We expect that, as the autoimmune disorder research community gains more understanding of epigenetics and its potential, there will be more projects that are based on hypotheses of epigenetics involvement and less emphasis on finding specific genes and mutations. In addition, while mouse models are of value in understanding the adaptive immune response, the mouse models must be reappraised for their value in studying the innate immune response and early events that precede the autoimmune reaction. Projects targeting the adaptive immune response are of value in determining how to reduce the autoimmune reaction however our hypotheses suggest that projects that increase our understanding of the innate response, cellular and nucleolar stress responses and the stability of the inactive X chromosome, may well prove to be more beneficial in preventing and curing autoimmune disorders. Drug discovery targeting PAD enzymes to reduce NETosis, targeting pathogens, such as EBV, targeting other enzymes involved in epigenetic control and targeting polyamine synthesis and recycling enzymes should prove of greater value for eventual clinical use for prevention and control of autoimmune disorders.
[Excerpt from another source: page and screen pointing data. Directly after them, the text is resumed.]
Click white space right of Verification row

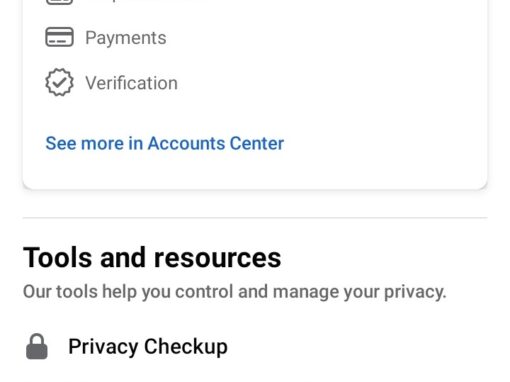tap(333, 83)
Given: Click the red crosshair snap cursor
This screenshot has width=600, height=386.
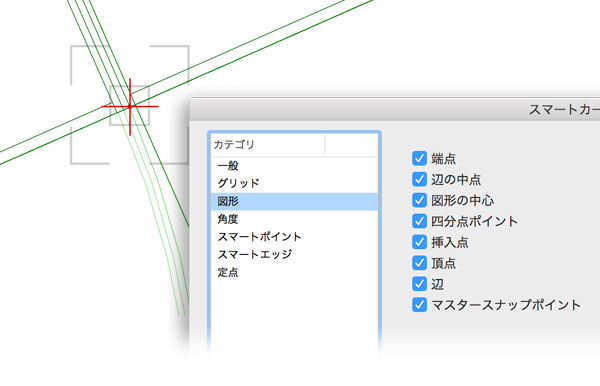Looking at the screenshot, I should [130, 106].
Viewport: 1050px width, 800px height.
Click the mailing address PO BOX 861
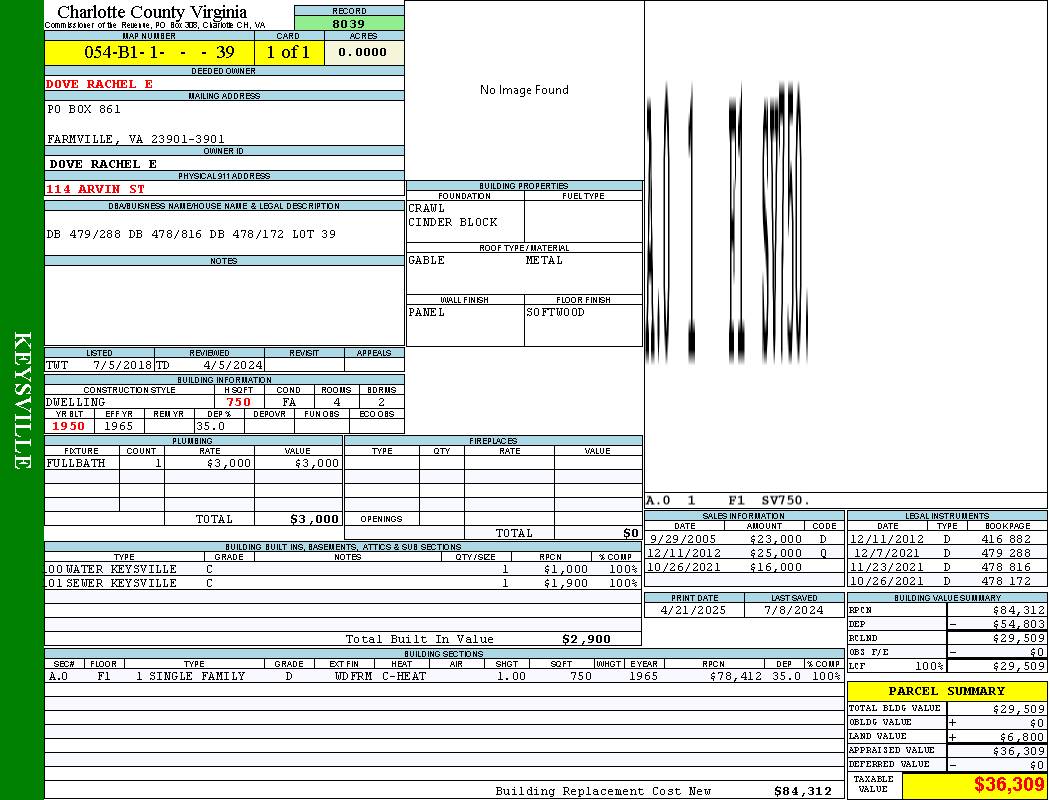(84, 110)
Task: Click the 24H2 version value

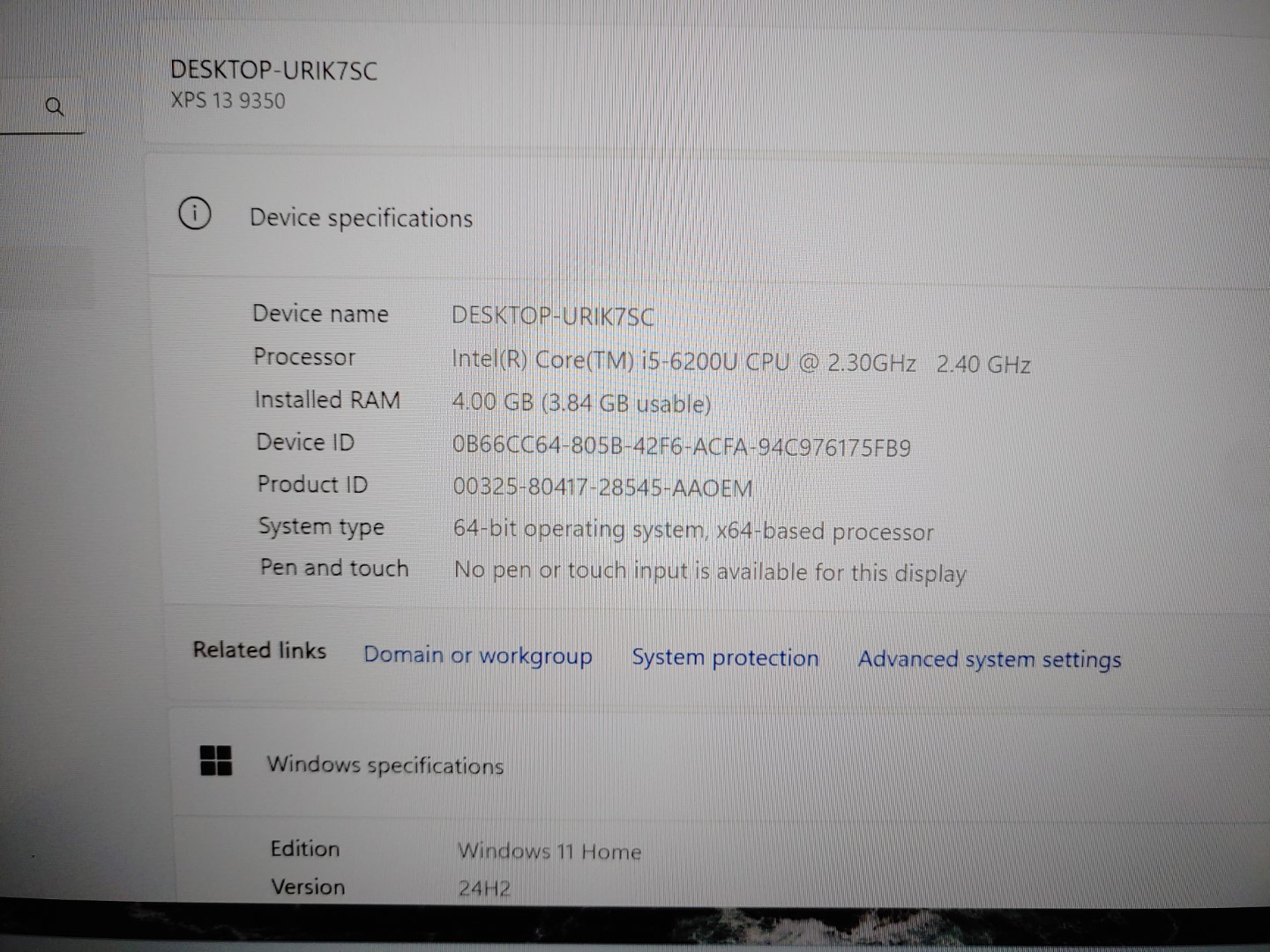Action: click(483, 888)
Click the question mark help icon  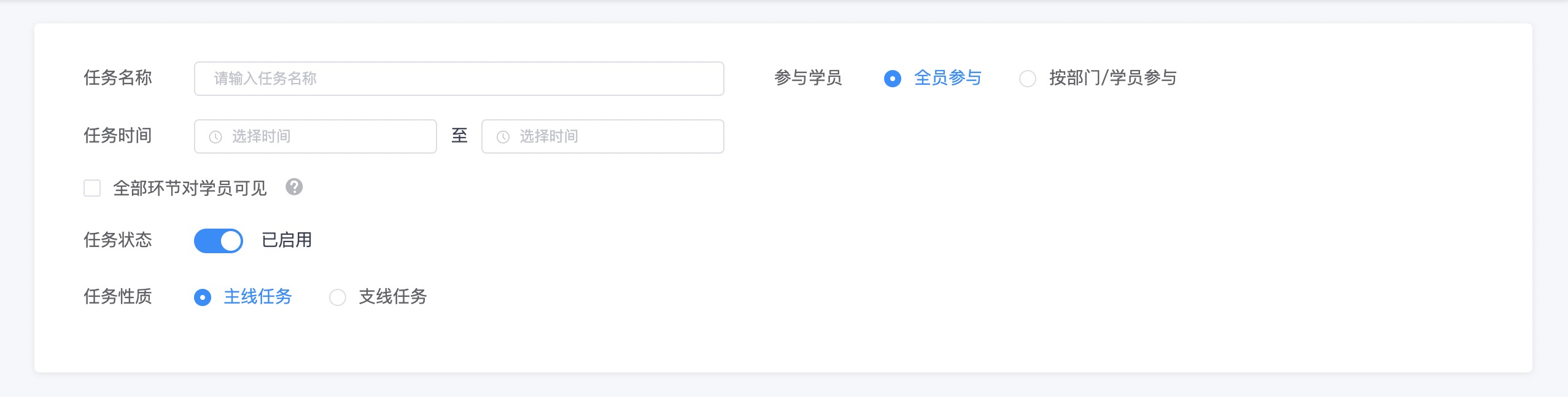click(x=294, y=187)
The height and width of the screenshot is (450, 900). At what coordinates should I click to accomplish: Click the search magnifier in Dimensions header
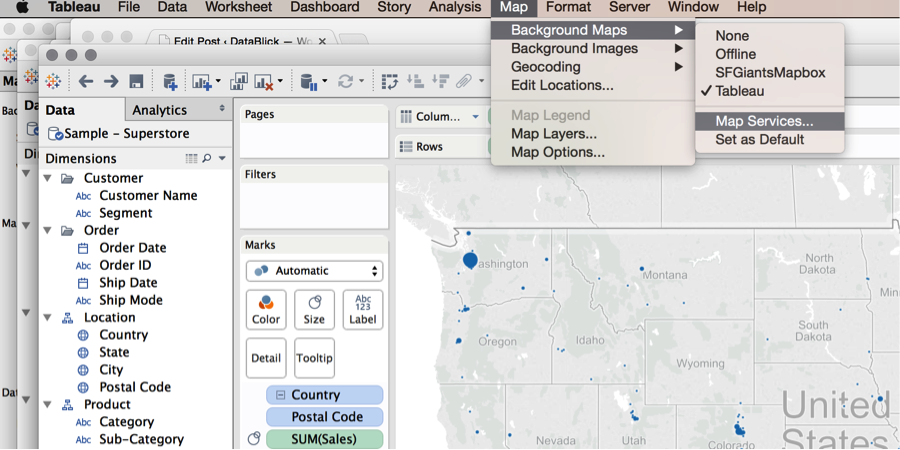tap(207, 158)
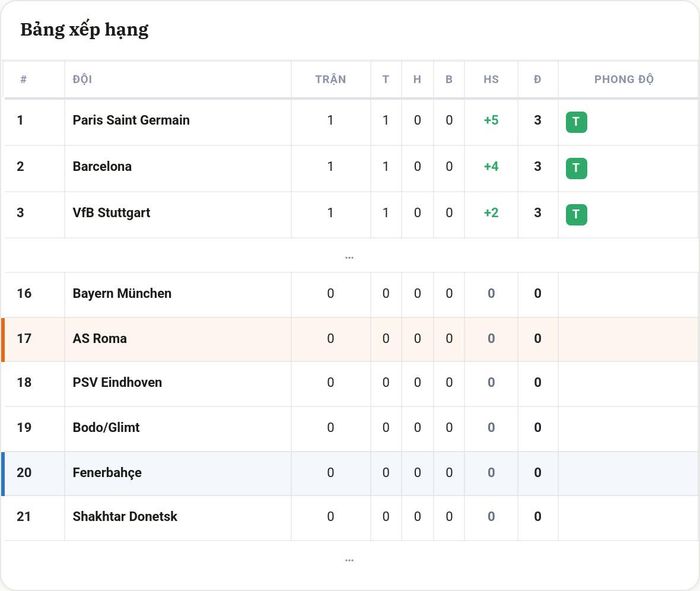This screenshot has width=700, height=591.
Task: Click Barcelona's green T form badge
Action: pyautogui.click(x=576, y=168)
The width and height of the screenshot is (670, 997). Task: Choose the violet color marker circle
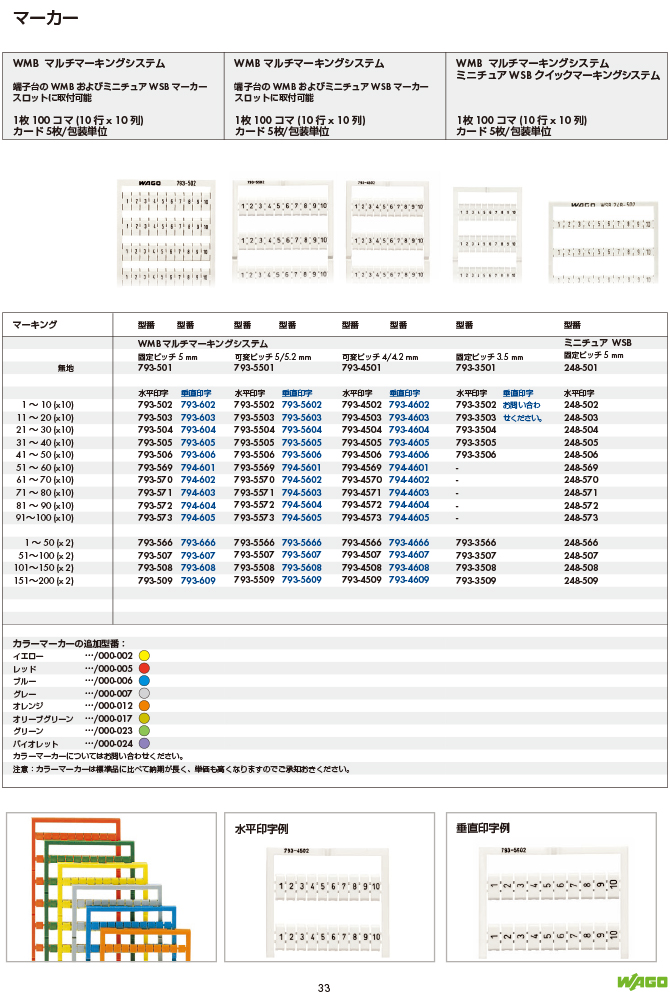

We have described the vulnerabilities of the inactive X chromosome which include its need for extensive heterochromatic assembly and maintenance, its perinuclear localization, its proximity to the nucleolus, and the potential detrimental actions that can arise from Alu elements, L1 elements, fragile sites, polyamine genes, miRNAs, and HERVs. The nucleolar stress response, such as the impact of pathogen activity exemplified by EBV, can lead to engulfment of the Xi by the nucleolus and exposure of the Xi to the high concentrations of polyamines and RNA pol III. Abnormal expression of previously sequestered alleles on the Xi, such as miRNAs and Alu and L1 elements, can alter the nucleolar activity and generate polyamine-stabilized (and possibly NAP-stabilized) alternate (misfolded) conformations of RNA and DNA, proteins and nucleoprotein complexes that are potentially autoantigenic. Constant epitopes, such as Ro, La, or Ku proteins, within these abnormal nucleoprotein complexes could also become autoantigenic targets. These autoantigens can then be exposed extracellularly where they elicit an autoimmune reaction. The extracellular exposure of these autoantigens can occur through apoptosis, NETosis (neutrophil extracellular trap release), ETosis, or cell surface presentation. This hypothesis: ‘X chromosome-nucleolus nexus’ fits well with the previously published ‘NAPs in NETs’ hypothesis (Brooks, 2013). Together these hypotheses provide explanations for many of the autoantigens encountered in autoimmune diseases and they point to loss of epigenetic control, particularly in relation to the Xp arm of the inactive X chromosome, as being of significance in the mechanisms of autoimmune diseases.

The authors declare that the research was conducted in the absence of any commercial or financial relationships that could be construed as a potential conflict of interest.